Il diniego di Budapest era previsto sin dallo scorso mese di maggio. Allora l’Ucraina aveva preso un’altra decisione insopportabile per Budapest. Una banca ungherese, la più grande, cioè la OTP Bank, era stata collocata nella lista nera degli “Sponsor internazionali della guerra”. Si tratta di un elenco di importanti società private che sono rimaste in Russia, dove continuano la loro attività. Kiev le costringerebbe a tornare in patria, volendo punire in ogni modo possibile la Russia e chi la sostiene anche indirettamente. La risposta ungherese è stata che di aiuti militari non si parla finché la OTP rimane in quella lista nera.
E dopo un secolo rispunta una questione di confine
La presidente della Repubblica ungherese Katalin Novak ha cercato di ammorbidire le spinose relazioni con l’Ucraina in occasione della presentazione della Crimea Platform organizzata dal presidente Volodymyr Zelensky davanti a una platea internazionale. Zelensky, nel colloquio col capo di Stato ungherese, ha ringraziato per le cure prestate ai soldati feriti, e per la formazione offerta ai medici militari ucraini.

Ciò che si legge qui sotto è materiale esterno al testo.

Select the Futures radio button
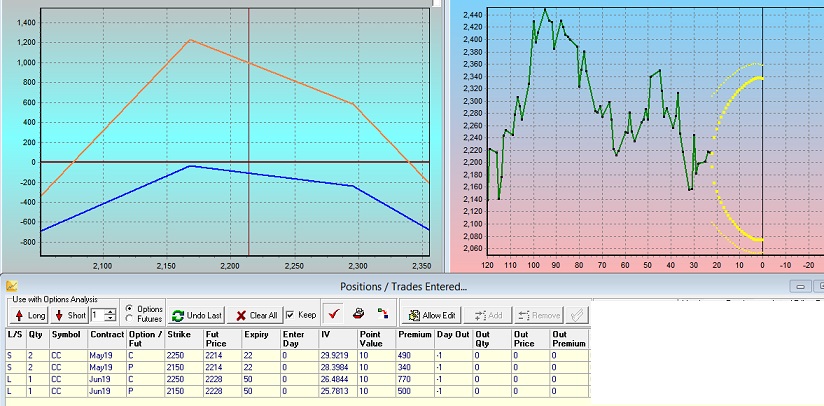 point(129,319)
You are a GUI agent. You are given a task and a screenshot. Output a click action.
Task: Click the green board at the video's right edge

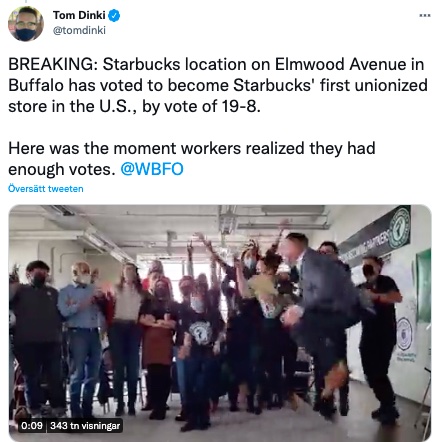[x=423, y=287]
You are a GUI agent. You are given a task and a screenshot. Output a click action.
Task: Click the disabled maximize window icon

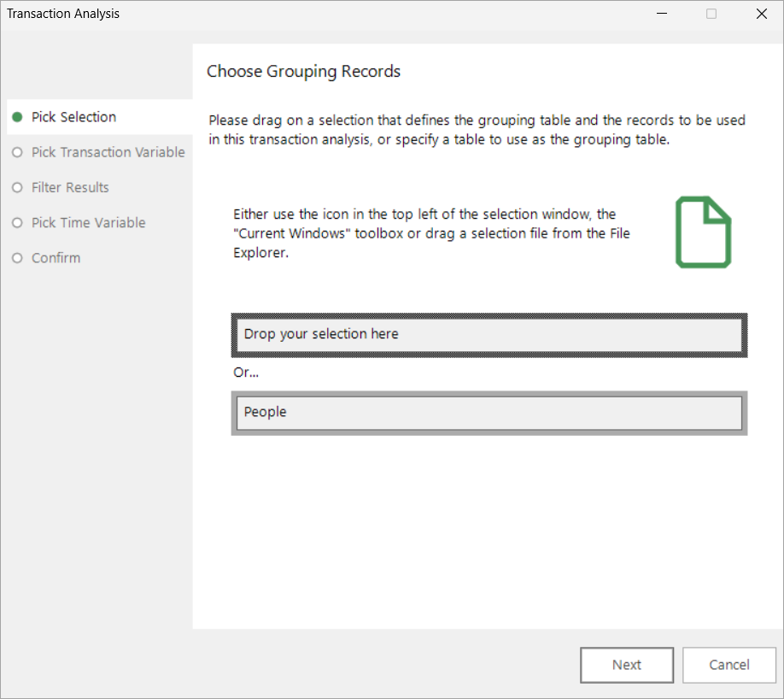point(711,14)
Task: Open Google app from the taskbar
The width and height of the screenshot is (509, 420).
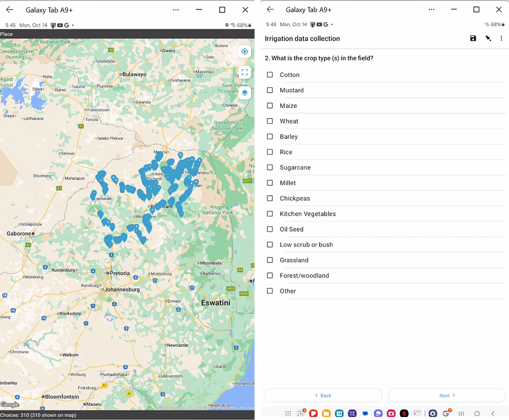Action: click(445, 413)
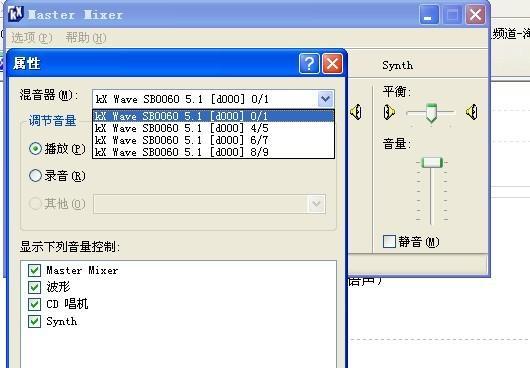The image size is (530, 368).
Task: Choose kX Wave SB0060 5.1 4/5 option
Action: (x=213, y=128)
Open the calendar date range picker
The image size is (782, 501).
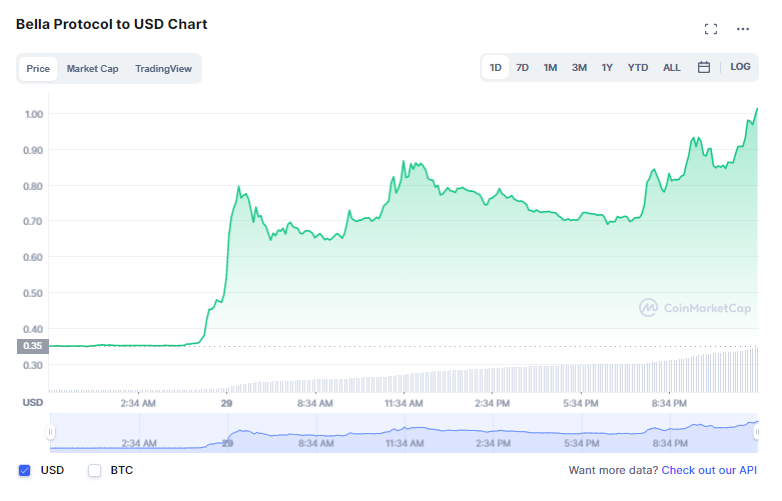[x=703, y=67]
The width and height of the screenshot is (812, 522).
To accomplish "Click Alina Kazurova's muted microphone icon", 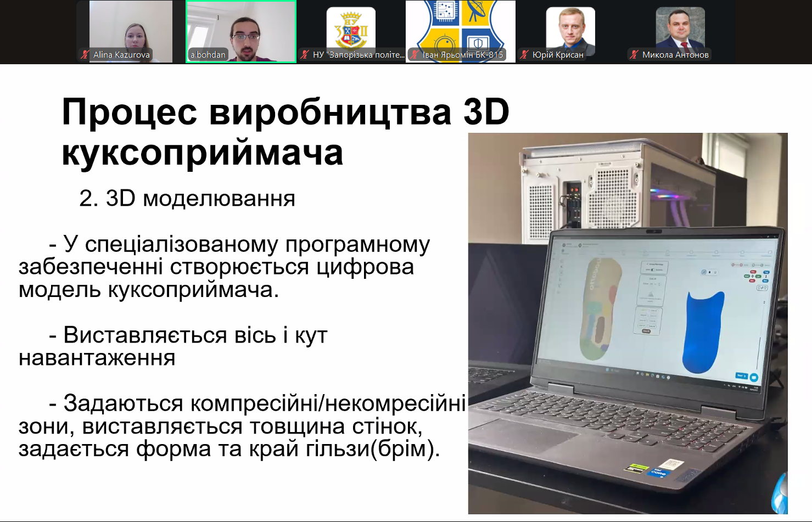I will tap(85, 54).
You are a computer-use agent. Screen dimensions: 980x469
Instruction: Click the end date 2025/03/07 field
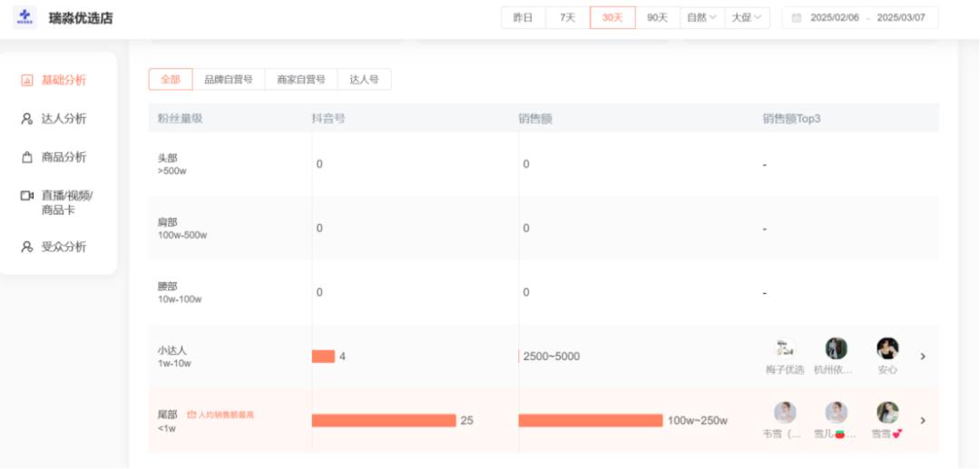901,18
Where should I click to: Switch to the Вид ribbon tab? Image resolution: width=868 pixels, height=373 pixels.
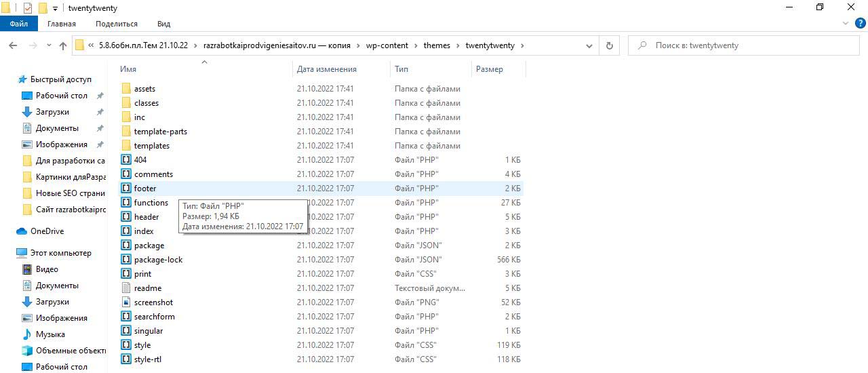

In un comunicato di Kiev, si è segnalato anche il confronto su “questioni di cooperazione transfrontaliera e iniziative congiunte in Transcarpazia”. Appunto in Transcarpazia abitavano nel 2001 ben 151mila ungheresi, il 12% della popolazione, che sono diventati uno dei cavalli di battaglia di Orban. Il primo ministro vuole ricostituire la cosiddetta Grande Ungheria, che al massimo della propria estensione comprendeva pure la Transcarpazia.
L’ha persa con la Prima guerra mondiale, salvo poi allearsi con la Germania nazista pur di riconquistarla. Il dissenso continuerà certamente ancora, per l’importanza che ha avuto la lite sulla Transcarpazia nelle relazioni tra Budapest e Kiev, malgrado lo stile diplomatico di Katalin Novak. Zelensky da parte propria non perdonerà mai i buoni rapporti che l’Ungheria continua a intrattenere con la Russia.